Bitterkeit gibt’s eigentlich nur selten. Beispielsweise, wenn der Übersetzer beim Asylantrag bewusst falsch übersetzt.

Gekontert wird das mit der tollen Dynamik, die sich zwischen Fahim und Sylvain entfaltet. Während der Junge vom fantastisch aufspielenden Laiendarsteller Assad Ahemt zurückhaltend dargestellt wird, ist Depardieu entspannt und locker wie zuletzt selten. Nur er kann Zynismus so charmant rüberbringen wie kein anderer. Wenn er seine anderen Schachschüler runterputzt und dabei keinen Unterschied zwischen Männlein und Weiblein macht, zwischen Nationalität und Handicap macht, dann ist das bisweilen herrlich politisch unkorrekt, aber eben auch sehr gleichberechtigt.

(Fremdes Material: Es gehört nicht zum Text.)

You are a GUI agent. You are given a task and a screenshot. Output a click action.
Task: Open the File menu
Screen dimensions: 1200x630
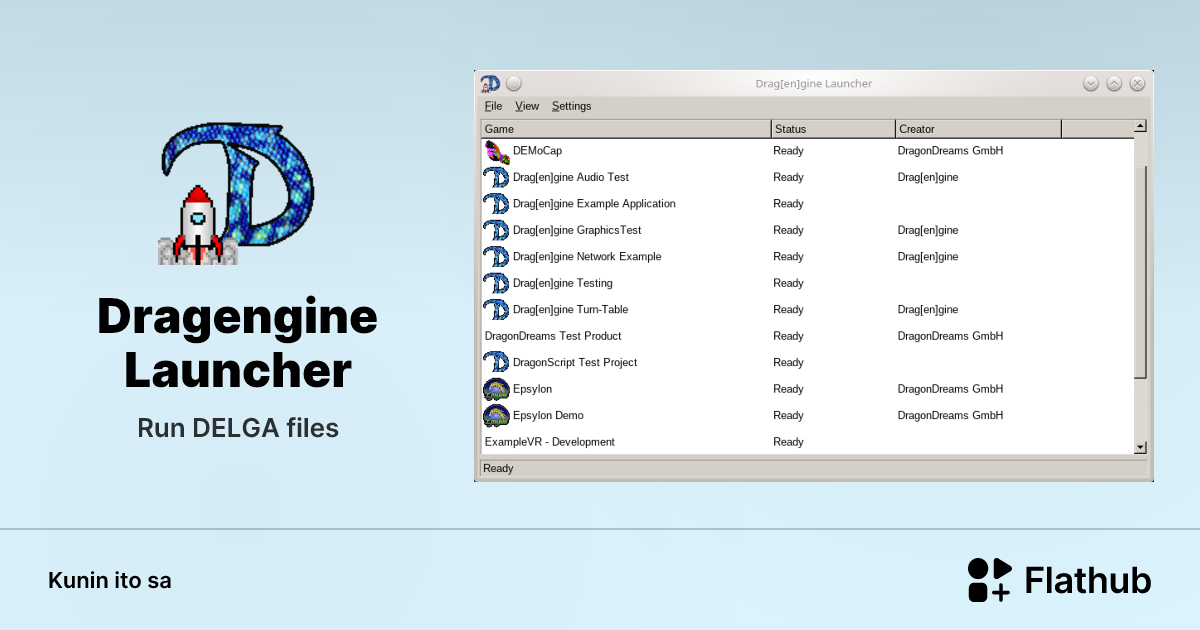coord(493,106)

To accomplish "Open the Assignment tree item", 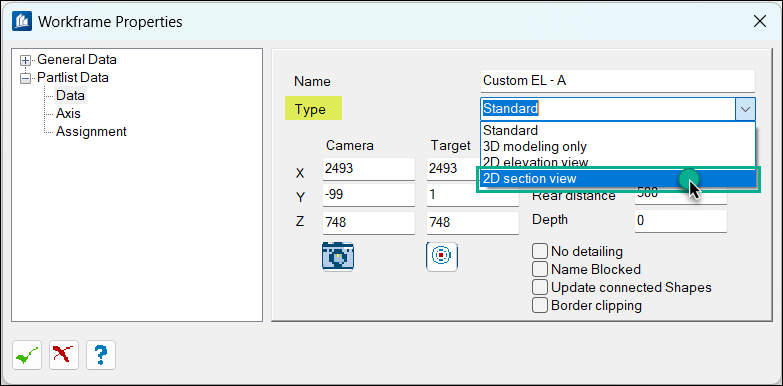I will (x=91, y=131).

Zumal Das Wunder von Marseille vielleicht keine Geschichte über Einwanderer und deren Integration ist, sehr wohl aber eine Toleranzbotschaft vermittelt. Wenn Fahims Vater Nachts nicht mehr Zuhause ist und der Sohnemann woanders unterkommen muss, solidarisieren sich alle Mitschüler in der Schach-Gemeinschaft und stehen hinter ihrem kleinen Genie. Die Partien selbst sind bisweilen spannender inszeniert als zuletzt beim Netflix-Titel The Coldest Game – vor allem die Übung mit verbundenen Augen.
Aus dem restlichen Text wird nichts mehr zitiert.